_PASSAGE_
****************************************

What are good general principles for a physician to keep in mind in avoiding antitrust violations?

(1) Distinguish between other members of the entity you are a part of and "outsiders;"

(2) Never talk about fees or operational issues, such as hours of operation or geographic areas served, with any physician who is not a member of your practice, unless you have obtained advice from an attorney experienced in antitrust matters;

(3) If you have taken, or are taking steps, that will result in your having a significant percentage of the market in your geographical area, consult with an attorney who is experienced in antitrust matters.

Why is the state or federal government permitted to limit a physician´s fees?

Antitrust laws do not apply to actions of the federal or state governments.

What guidelines exist for physician joint ventures?

****************************************

_ENTRIES PROVIDED_
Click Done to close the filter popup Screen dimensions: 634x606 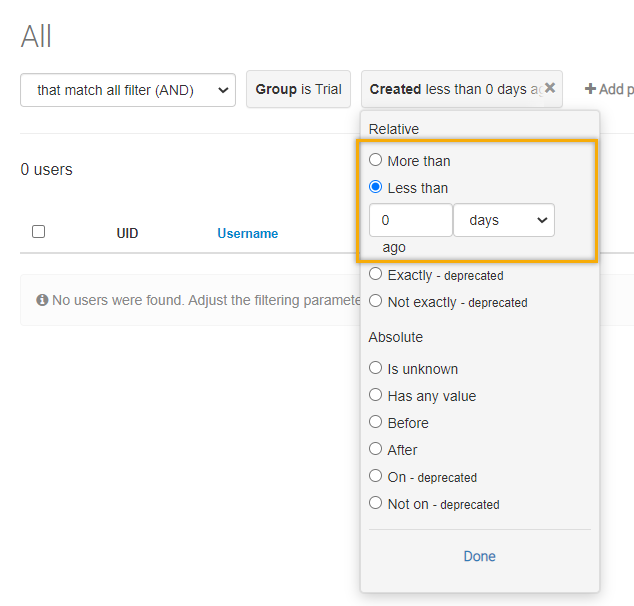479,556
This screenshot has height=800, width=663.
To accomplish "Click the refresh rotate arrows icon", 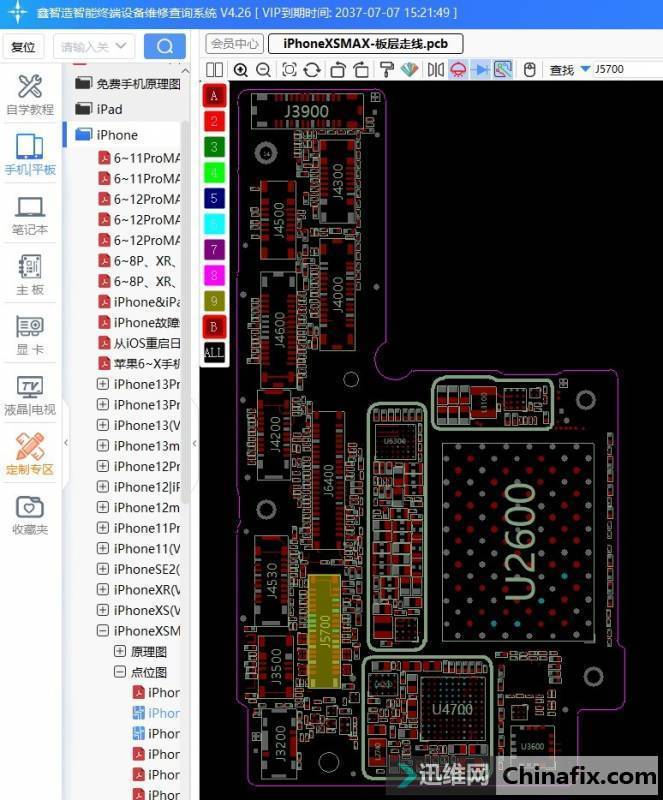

****************************************

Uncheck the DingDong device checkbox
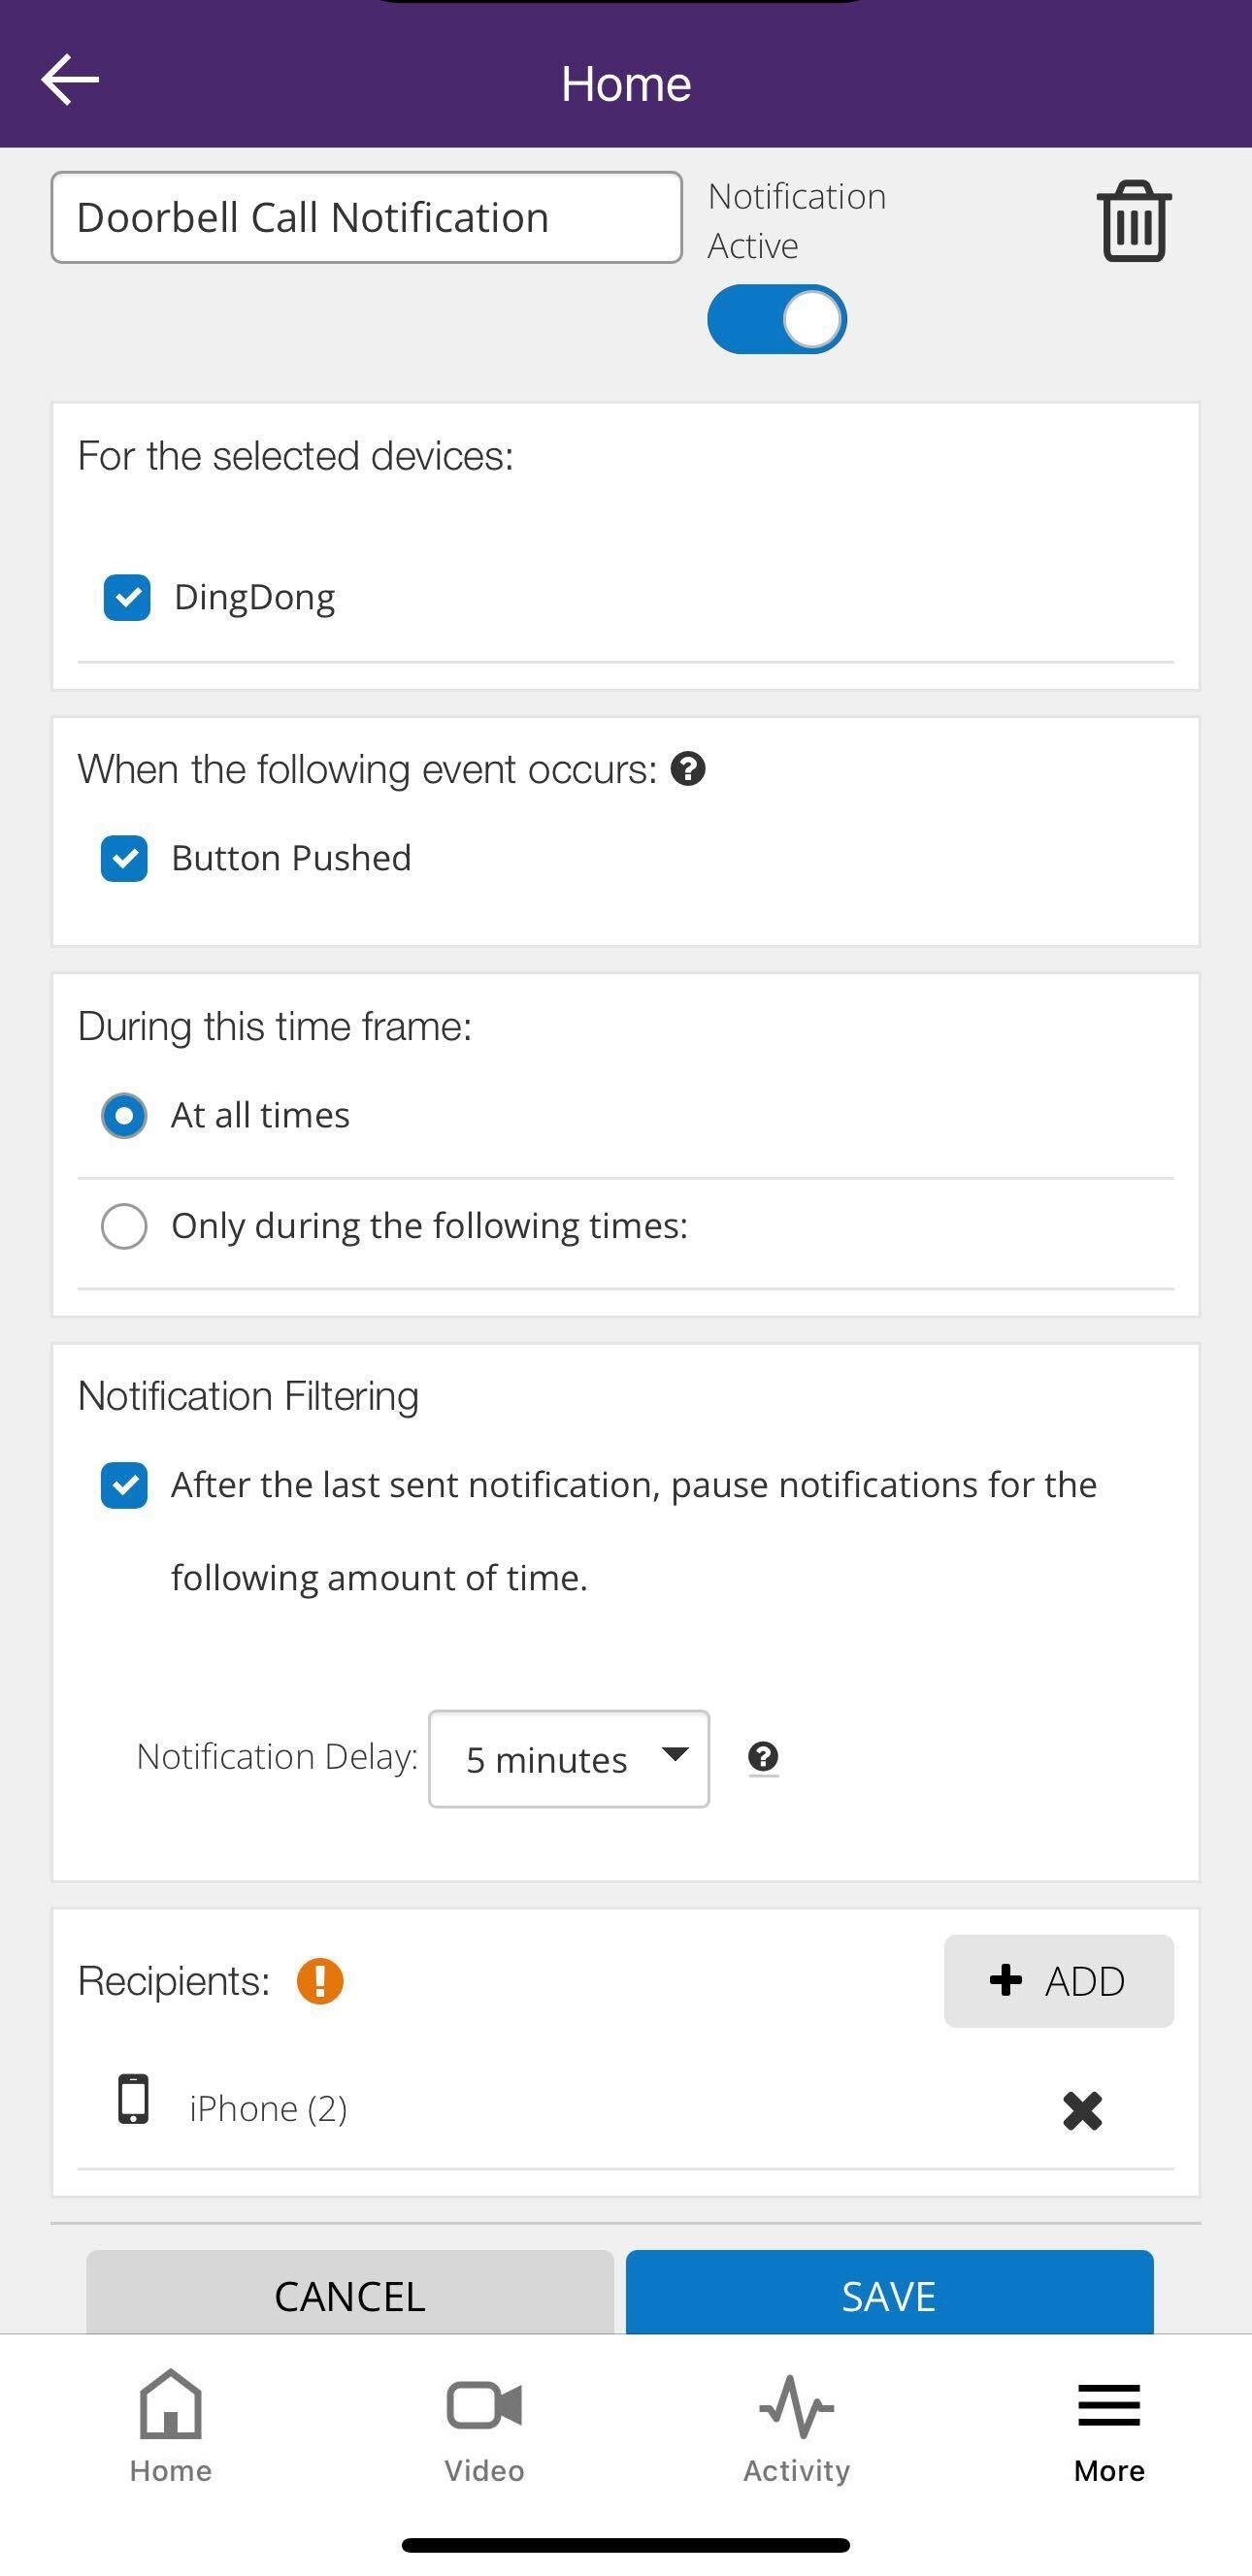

****************************************

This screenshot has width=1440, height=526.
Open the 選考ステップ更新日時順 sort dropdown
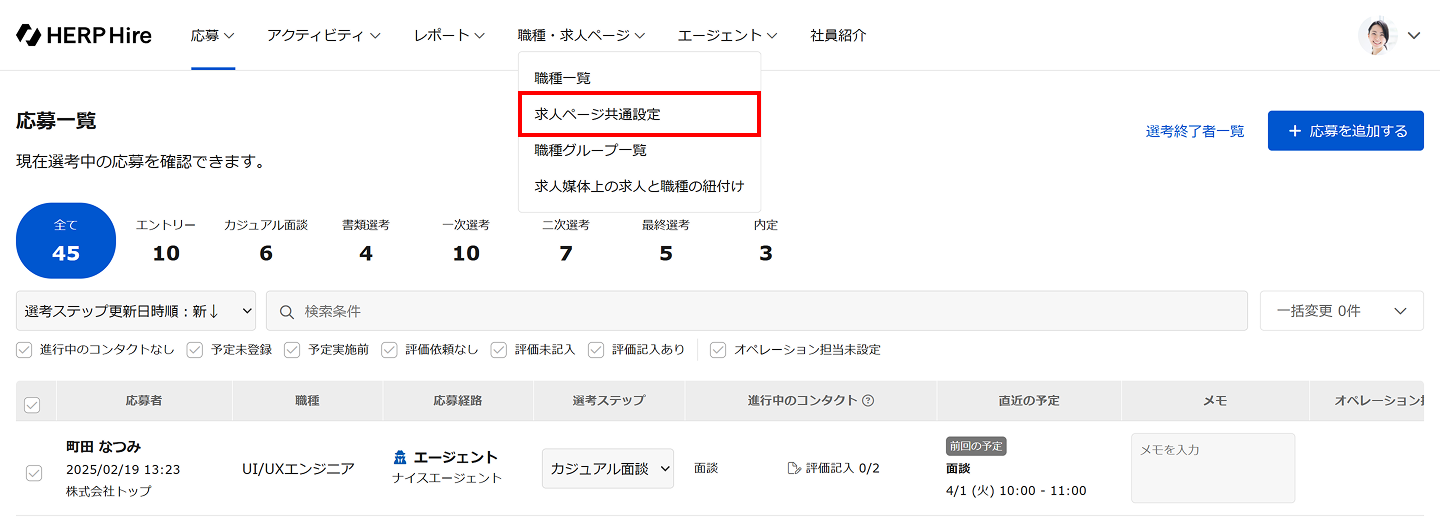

****************************************

_WORK INSTRUCTION_
Reproduce the passage on physicians and antitrust word for word, from "(2) Never talk" to "physician joint ventures?".

_SOLVED EXERCISE_
(2) Never talk about fees or operational issues, such as hours of operation or geographic areas served, with any physician who is not a member of your practice, unless you have obtained advice from an attorney experienced in antitrust matters;

(3) If you have taken, or are taking steps, that will result in your having a significant percentage of the market in your geographical area, consult with an attorney who is experienced in antitrust matters.

Why is the state or federal government permitted to limit a physician´s fees?

Antitrust laws do not apply to actions of the federal or state governments.

What guidelines exist for physician joint ventures?